◆ GOAL:
Reproduce every line of the material below with each coordinate value multiplied by 1.7 and rounded to the nearest whole number, halves rounded up. Keep the screenshot sizes unchanged, and omit the pictures from your answer.

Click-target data
§
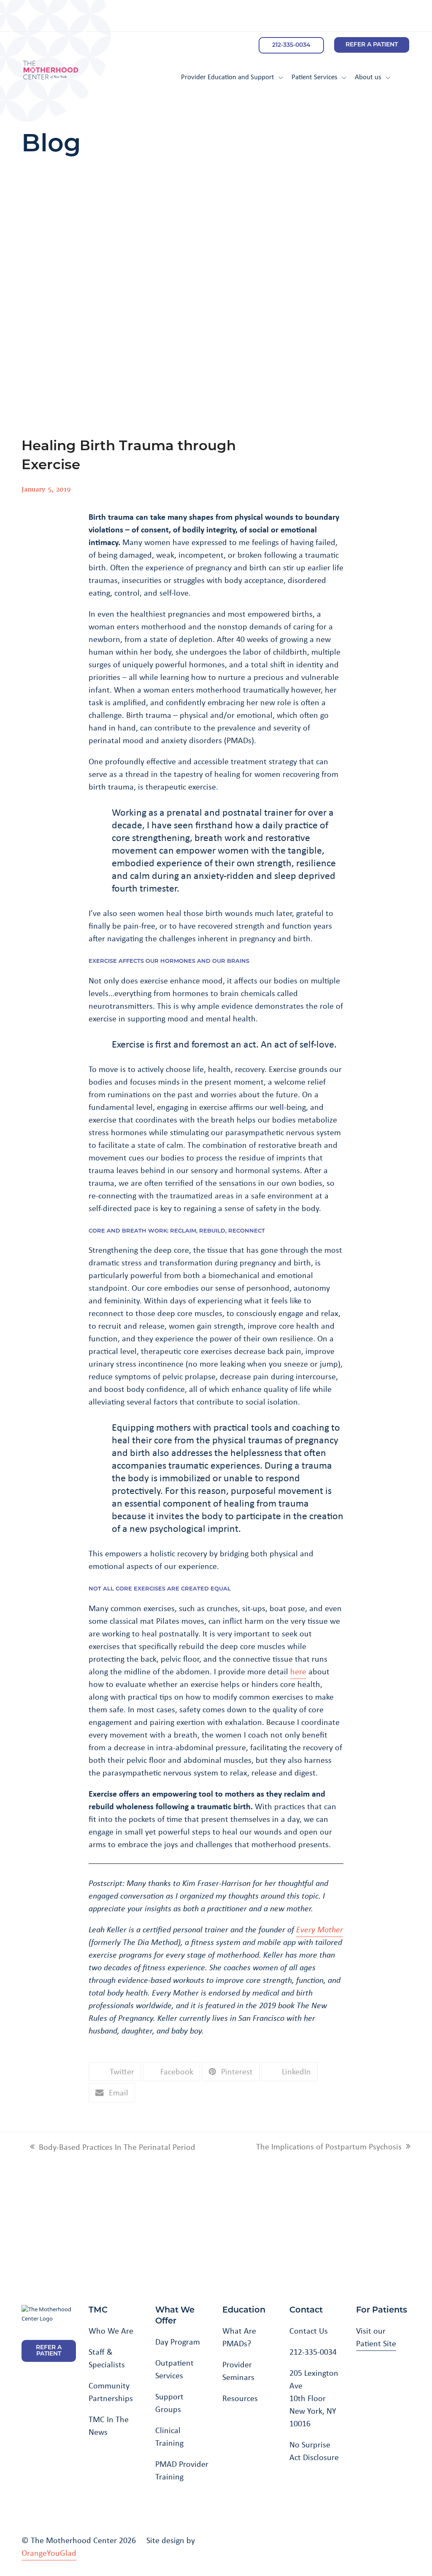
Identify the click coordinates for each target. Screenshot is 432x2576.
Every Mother (319, 1929)
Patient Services (315, 76)
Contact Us (308, 2330)
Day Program (177, 2341)
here (298, 1671)
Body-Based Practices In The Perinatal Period (112, 2147)
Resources (240, 2398)
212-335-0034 (291, 45)
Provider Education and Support (227, 76)
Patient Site (376, 2343)
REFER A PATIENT (372, 45)
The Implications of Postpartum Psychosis (329, 2146)
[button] (115, 2071)
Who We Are (111, 2330)
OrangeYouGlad (49, 2552)
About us (368, 76)
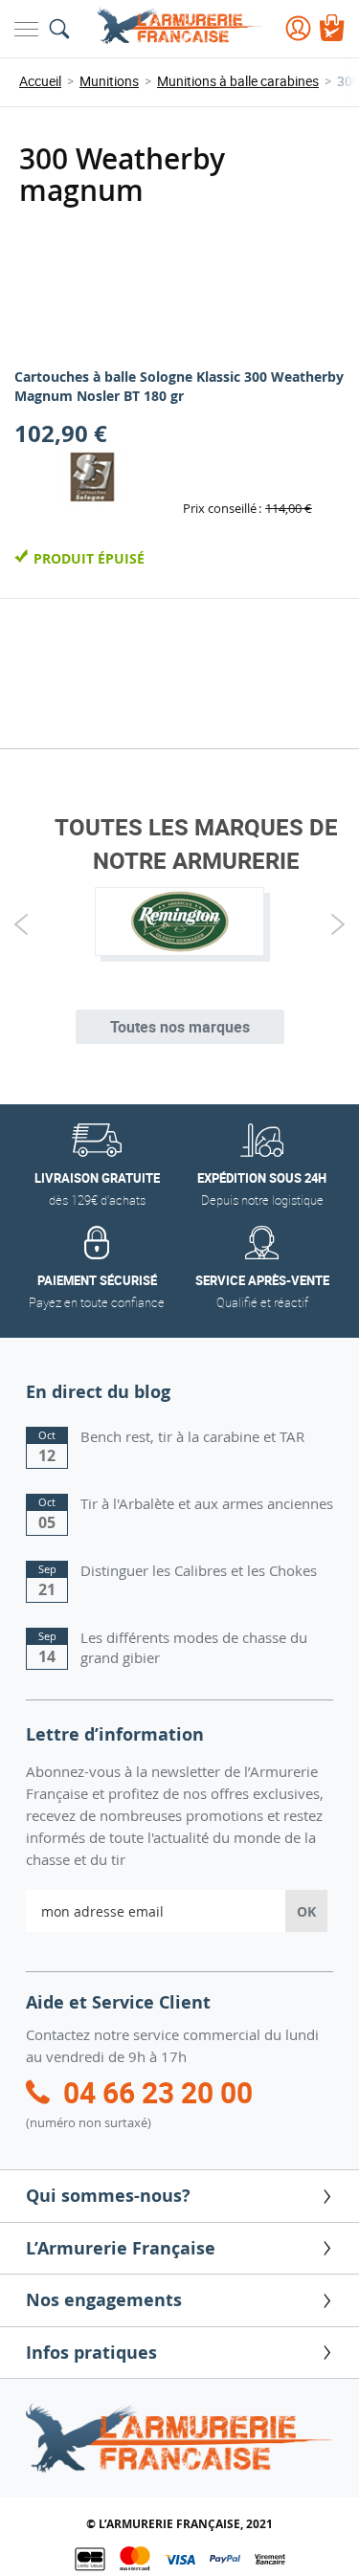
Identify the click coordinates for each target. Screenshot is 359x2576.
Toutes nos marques (180, 1026)
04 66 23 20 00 (158, 2092)
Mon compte (298, 28)
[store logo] (180, 28)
§
◆ WRITTEN RESPONSE:
Identify the click coordinates for each target. Screenshot is 432x2576.
Every Mother (542, 3279)
Patient Services (536, 129)
Contact Us (524, 3961)
Day Program (301, 3980)
here (507, 2841)
Body-Based Practices In The Perinatal Period (190, 3650)
Resources (408, 4077)
212-335-0034 (495, 77)
Provider Education and Support (386, 129)
Patient Site (639, 3983)
REFER A PATIENT (632, 77)
The Implications of Postpartum Psychosis (559, 3648)
[button] (196, 3521)
Who We Are (189, 3961)
OrangeYouGlad (83, 4338)
About us (626, 129)
Identify the click coordinates for each target. Screenshot is 359x2576.
Toutes nos marques (306, 1744)
04 66 23 20 00 (269, 3556)
Mon compte (507, 48)
[store logo] (306, 48)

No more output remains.